Entrando en materia de cuanto influye ese aspecto en la vida del país, es imposible hacerlo si no se bucea previamente en la vida institucional, política y social en cuanto al acordar premisas básicas para que la vida ciudadana se desenvuelva en un clima de orden donde la educación, vía el desarrollo de la mejor intelectualidad posible en sus actores, pase a ocupar un lugar de privilegio. Tomar conciencia de ello, es decir instruirnos convenientemente para resolver pacíficamente los entredichos, si los hubiera, es primordial.

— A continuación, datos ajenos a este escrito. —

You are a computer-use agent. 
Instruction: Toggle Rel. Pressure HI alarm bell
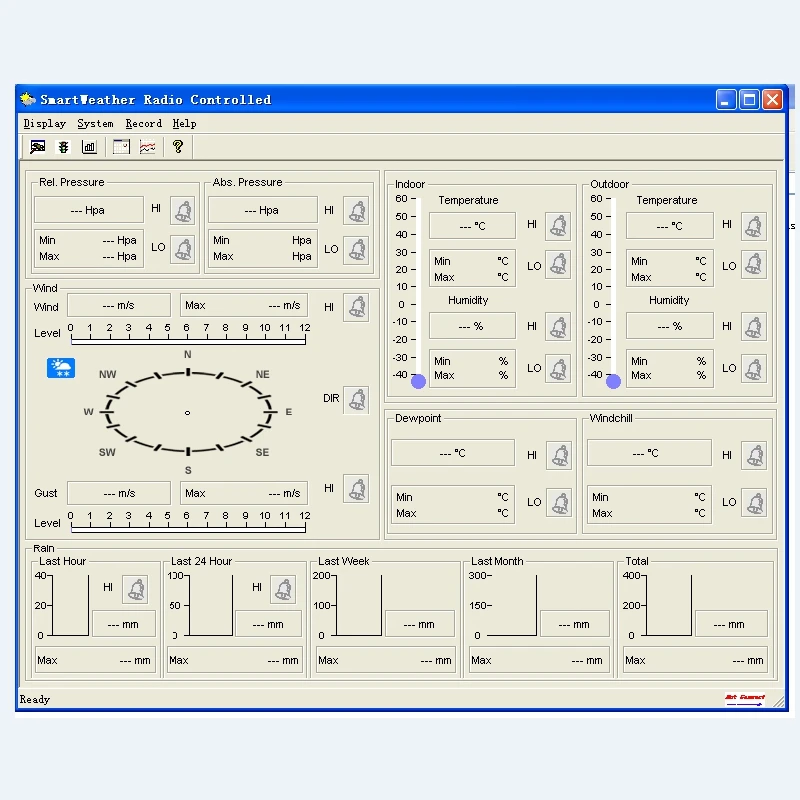click(x=183, y=210)
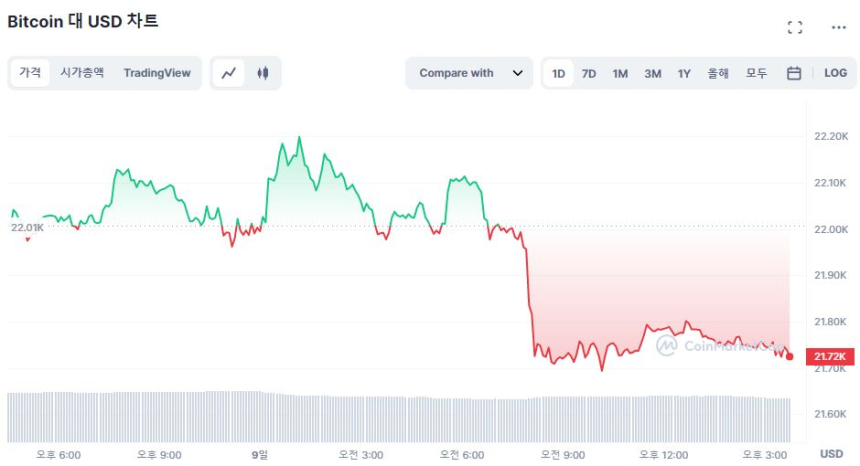The height and width of the screenshot is (466, 860).
Task: Select the 1M range button
Action: point(620,73)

Por lo antedicho, ¿es posible pensar con posibilidad de éxito en una cultura pacifista en Argentina? A la luz de lo vivido en las últimas décadas, bajo el imperio de gobiernos, de todas las tendencias políticas, que parecen haberse disputado el peor de los escenarios para preservar lo planteado en el interrogante, es verdaderamente muy difícil. La actitud egoísta y sólo interesada en obtener y defender intereses de facciones o partidistas fueron vulnerando los del conjunto de la sociedad, trayendo como consecuencia un modo de pugna permanente; unos contra otros en una maratón en lo que sólo se disputa intempestivamente una especia de ley del más fuerte, dejando de lado derechos y obligaciones necesarios para concertar un clima de paz.

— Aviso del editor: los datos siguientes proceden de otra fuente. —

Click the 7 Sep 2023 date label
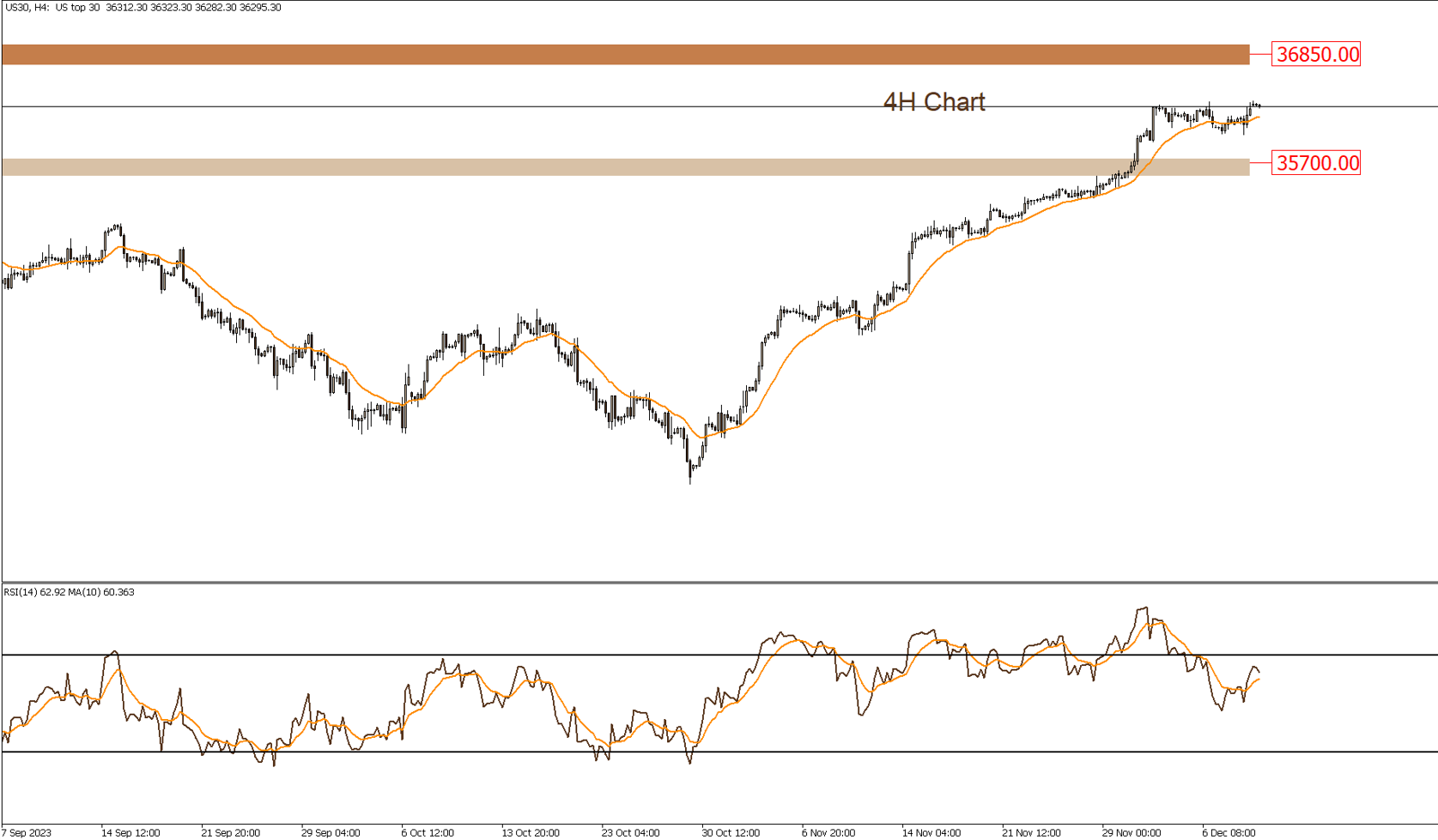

Valgan como ejemplo una lista de atropellos a la civilidad, ajena casi siempre a las disputas sectoriales, en las que se viven lacerando no sólo la moral y el espíritu individual, sino los elementales principios de la paciencia colectiva; receptores inocentes del accionar de incapaces y deshonestos dirigentes. Aquí un somero listado de lo expresado: Una guerra perdida frente a una gran potencia del mundo (Malvinas). Revoluciones de carácter interna, con la consecuente lista de víctimas. Fusilamientos. Guerrillas urbanas, con muchas víctimas tantas veces inocentes. Facciones, como Azules y Colorados, en gobiernos de facto. Halcones y Palomas, ayer y siempre. Instituciones débiles, por luchas de poder. Ideologismos sobre regímenes perimidos. Justicia endeble. Desempleo, inaudito para un país con todo por hacer. Pobreza/Indigencia, en contraste con riquezas abundantes allí al alcance de la mano. Educación decadente, con profesionales de escasa capacidad al frente. Poderes del Estado, en constantes enfrentamientos. Devaluaciones, a niveles astronómicos, por pésimo manejo económico. Inflación, en consecuencia. Piquetes por doquier, atentatorios de la libertad de circular. Impunidad, frente a flagrantes casos de corrupción. Deterioro de imagen de las cúpulas gobernantes, por acción u omisión de los deberes de funcionarios. Jubilaciones de privilegio, frente a otras oprobiosas por su ínfimo valor. Periodismo obsecuente. Seguridad, de mal en peor, en un todo contra todos, especialmente en las grandes urbes. Narcotráfico a niveles de pandemia, mutilando generaciones de jóvenes. La informalidad de la palabra comprometida, en la relación entre particulares, ya transformada en hábito, en una peligrosa mutación.

Todo lo antedicho, y por ser generoso en la nómina descripta, conforman el coctel perfecto del porqué nuestro país vive en un constante clima de irritación. De quiebre. En una ruptura del contrato social. En una anomia casi patológica. Ese estado corrosivo de sus reservas morales y físicas que lo hacen vivir en un permanente estado de desasosiego, que lo incapacitan, tantas veces, de reaccionar frente a la injusticia y al atropello; pues ve qué frente a un escenario de principio de autoridad deshilachado por rencillas internas, comienza por abandonar su natural capacidad de acción. Esa apatía lo inválida para vivir en un clima de paz. Principio y fin en la búsqueda de la felicidad, individual y colectiva. Por consecuencia, le hacen quebrantar su moral. Derruir su sentido de la ética. Vendrán tiempos, y esto es imperativo más que de mañana, hoy, en qué la sociedad toda dé vuelta la página y comience otra historia. Esa que nos merecemos los que pensamos que la esperanza no es sólo una palabra, sino la herramienta para buscar un destino mejor. Y entonces diremos: ¡Aquella utopía, se hizo realidad! De lo contrario, todo esfuerzo será ilusorio.